Current guidelines recommend anticoagulation with fulldose unfractionated heparin or subcutaneous low-molecular heparinoid over no anticoagulation in patients with NBTE [70]. This recommendation is based on the general belief that NBTE is associated with coagulopathy and chronic disseminated coagulopathy [70,71]. However, pathologic studies of cardiac vegetation and histologic findings of intracranial thrombi indicate that platelets play a crucial role in the development of vegetation [25,27]. Patients with stroke and cancer tend to be adverse to receiving injection [72]. In this regard, among stroke patients with active cancer, antiplatelet agents may be an alternative option for preventing recurrent stroke in patients with NBTE or those with a cryptogenic etiology [40].
Conclusions
Recent advances in endovascular thrombectomy have opened a window for looking into fresh thrombus in patients with acute stroke. Consequently, this has elicited new perspectives on the mechanism of thrombus formation from a conceptual idea to a visible one. However, the window is still small, and thrombi obtained during mechanical thrombectomy are limited to those that are large and retrievable. More thrombus samples from patients with stroke of diverse etiologies are necessary to gain further insight into the pathophysiologic mechanism of different stroke etiologies. Furthermore, the standardization of the histologic examination of thrombus is also necessary. Translational research using fresh thrombi is also encouraged.

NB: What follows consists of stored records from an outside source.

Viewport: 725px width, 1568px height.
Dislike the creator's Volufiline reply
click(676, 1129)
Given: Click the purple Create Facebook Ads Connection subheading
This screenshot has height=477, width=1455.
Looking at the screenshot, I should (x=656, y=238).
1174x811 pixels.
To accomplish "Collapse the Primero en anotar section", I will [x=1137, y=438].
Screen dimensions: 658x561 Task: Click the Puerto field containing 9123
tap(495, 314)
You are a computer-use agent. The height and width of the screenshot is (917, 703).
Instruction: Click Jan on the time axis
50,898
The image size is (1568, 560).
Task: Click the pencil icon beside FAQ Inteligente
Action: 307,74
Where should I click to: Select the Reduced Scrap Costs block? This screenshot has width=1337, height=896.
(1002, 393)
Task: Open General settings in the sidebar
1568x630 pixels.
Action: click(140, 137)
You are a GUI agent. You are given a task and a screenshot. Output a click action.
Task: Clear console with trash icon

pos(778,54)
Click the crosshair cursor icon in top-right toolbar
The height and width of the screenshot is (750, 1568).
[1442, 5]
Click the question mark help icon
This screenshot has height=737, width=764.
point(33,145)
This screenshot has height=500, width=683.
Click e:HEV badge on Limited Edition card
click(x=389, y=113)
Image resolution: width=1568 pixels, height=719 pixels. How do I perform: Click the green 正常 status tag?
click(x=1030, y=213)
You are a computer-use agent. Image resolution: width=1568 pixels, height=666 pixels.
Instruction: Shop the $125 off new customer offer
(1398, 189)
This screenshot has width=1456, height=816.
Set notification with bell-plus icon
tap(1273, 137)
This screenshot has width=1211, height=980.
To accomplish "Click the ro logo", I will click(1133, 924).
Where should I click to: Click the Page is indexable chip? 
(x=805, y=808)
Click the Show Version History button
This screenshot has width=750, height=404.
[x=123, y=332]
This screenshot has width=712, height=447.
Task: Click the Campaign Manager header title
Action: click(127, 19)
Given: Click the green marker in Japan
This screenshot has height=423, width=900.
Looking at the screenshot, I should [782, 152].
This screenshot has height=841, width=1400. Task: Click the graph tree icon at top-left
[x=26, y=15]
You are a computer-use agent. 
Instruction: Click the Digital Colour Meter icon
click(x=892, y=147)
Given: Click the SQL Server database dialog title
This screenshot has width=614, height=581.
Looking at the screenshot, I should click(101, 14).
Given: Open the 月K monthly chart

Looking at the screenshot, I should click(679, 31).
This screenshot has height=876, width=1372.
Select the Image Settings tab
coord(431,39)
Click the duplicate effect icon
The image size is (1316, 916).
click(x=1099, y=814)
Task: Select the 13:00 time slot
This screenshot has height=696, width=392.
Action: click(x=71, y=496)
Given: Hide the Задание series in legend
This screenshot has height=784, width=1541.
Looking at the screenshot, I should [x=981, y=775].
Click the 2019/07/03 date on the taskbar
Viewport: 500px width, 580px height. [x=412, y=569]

Nevertheless, thrombus research is promising because it may provide valuable information for determining the treatment strategy of preventing recurrence in patients with stroke. It may also be helpful for the development of new thrombolytic agents targeting other than fibrin. Addition of DNAse-1 that targets NETs may enhance thrombolytic effects of tPA [22,33]. tPAresistant von Willebrand factor-rich thrombus may be effectively dissolved by ADAMTS13 (a disintegrin and metalloproteinase with a thrombospondin type 1 motif, member 13) that targets von Willebrand factor [57]. Saxatilin targeting multiple integrins on platelets and leukocytes may also effectively dissolve thrombus by disaggregating platelet-fibrin binding and inhibiting platelet-leukocyte interaction [73].